### MATERIAL FOR THIS TASK
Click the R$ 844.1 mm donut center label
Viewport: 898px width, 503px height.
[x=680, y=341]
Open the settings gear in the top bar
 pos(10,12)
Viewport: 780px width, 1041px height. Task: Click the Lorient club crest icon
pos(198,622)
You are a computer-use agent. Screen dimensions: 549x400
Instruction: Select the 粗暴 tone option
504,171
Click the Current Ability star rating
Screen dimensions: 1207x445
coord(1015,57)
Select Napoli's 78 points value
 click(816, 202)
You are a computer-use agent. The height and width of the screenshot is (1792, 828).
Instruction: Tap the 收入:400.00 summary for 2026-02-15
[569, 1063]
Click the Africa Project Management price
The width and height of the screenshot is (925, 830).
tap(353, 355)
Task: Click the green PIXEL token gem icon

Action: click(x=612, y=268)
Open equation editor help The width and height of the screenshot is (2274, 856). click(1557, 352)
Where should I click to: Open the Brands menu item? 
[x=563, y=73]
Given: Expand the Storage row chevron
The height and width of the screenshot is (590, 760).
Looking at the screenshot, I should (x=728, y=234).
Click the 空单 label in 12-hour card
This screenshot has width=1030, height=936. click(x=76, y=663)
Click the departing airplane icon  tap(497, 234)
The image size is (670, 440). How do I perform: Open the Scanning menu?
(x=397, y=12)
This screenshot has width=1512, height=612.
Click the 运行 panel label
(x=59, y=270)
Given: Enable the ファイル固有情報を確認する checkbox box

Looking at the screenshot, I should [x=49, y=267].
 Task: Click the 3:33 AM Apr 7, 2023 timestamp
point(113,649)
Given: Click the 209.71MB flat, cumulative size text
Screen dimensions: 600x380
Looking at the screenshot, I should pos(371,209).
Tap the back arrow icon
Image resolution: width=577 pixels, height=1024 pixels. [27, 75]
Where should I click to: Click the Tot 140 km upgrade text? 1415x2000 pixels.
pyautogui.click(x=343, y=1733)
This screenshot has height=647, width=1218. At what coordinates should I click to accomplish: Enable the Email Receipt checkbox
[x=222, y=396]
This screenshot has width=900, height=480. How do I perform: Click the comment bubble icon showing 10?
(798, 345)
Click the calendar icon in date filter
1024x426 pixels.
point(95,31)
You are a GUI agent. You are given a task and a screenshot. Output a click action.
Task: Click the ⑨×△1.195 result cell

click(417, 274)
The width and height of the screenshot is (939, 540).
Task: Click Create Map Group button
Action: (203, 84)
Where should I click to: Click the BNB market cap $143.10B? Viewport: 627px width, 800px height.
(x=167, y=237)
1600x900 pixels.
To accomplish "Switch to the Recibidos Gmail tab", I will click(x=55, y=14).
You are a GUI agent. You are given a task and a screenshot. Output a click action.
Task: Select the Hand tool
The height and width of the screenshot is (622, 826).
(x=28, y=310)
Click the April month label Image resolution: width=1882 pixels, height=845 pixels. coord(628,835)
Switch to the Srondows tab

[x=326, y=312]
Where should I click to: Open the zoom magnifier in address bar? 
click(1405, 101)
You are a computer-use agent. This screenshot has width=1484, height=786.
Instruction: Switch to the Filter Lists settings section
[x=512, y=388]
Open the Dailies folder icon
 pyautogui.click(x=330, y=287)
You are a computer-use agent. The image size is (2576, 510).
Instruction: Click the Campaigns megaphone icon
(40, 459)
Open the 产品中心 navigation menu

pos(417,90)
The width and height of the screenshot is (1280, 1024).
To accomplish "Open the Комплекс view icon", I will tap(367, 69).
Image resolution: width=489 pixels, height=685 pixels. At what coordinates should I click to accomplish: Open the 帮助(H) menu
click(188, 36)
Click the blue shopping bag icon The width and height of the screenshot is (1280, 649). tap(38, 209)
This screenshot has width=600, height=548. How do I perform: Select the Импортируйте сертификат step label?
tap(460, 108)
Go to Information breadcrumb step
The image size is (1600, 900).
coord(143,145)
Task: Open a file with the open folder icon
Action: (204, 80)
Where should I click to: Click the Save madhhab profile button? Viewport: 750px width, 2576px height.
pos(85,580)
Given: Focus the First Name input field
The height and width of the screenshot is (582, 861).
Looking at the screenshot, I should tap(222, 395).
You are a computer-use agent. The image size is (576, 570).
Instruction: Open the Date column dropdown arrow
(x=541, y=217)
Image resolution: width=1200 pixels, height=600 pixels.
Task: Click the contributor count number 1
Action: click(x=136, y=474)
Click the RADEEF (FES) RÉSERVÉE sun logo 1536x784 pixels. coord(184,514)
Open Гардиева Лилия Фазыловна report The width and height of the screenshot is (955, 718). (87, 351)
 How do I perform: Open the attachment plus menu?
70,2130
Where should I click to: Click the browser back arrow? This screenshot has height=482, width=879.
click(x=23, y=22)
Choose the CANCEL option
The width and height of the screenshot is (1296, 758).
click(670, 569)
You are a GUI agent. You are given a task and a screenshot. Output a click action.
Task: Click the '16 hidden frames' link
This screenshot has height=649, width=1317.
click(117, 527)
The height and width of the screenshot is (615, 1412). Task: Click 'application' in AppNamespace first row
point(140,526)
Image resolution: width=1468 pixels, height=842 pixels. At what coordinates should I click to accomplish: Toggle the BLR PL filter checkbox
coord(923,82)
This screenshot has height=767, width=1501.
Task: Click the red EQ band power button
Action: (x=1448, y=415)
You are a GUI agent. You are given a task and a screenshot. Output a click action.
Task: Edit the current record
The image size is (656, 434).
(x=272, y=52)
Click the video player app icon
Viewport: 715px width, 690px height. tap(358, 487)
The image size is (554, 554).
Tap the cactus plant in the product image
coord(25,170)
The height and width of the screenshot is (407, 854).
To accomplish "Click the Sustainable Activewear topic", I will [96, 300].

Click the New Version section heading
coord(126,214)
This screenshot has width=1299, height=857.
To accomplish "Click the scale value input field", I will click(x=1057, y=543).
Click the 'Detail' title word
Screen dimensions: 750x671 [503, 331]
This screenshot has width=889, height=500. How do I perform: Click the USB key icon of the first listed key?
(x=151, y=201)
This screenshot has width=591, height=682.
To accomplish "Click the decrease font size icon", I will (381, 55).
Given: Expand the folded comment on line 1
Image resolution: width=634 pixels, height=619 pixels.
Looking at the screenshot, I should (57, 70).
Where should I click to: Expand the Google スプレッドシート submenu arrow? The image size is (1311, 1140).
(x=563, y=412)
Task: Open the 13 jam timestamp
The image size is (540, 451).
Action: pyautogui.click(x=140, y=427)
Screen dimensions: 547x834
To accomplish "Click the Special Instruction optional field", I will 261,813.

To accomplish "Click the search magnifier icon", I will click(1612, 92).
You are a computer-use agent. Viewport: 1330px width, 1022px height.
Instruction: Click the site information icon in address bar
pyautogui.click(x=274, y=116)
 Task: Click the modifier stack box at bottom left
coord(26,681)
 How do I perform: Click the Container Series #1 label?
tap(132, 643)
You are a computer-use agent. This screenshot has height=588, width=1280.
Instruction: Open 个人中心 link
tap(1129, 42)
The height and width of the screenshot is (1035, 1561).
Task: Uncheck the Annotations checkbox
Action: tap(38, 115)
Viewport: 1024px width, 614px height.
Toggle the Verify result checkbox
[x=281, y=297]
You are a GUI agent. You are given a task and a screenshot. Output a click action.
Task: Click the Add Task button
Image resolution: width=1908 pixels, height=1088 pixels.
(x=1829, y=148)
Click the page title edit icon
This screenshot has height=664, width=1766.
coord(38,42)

### WORK ORDER
In the records above, locate every line with the string "input" and copy it.

### ANSWER AREA
Given: Focus the First Name input field
To accomplish "Click the scale value input field", I will click(x=1057, y=543).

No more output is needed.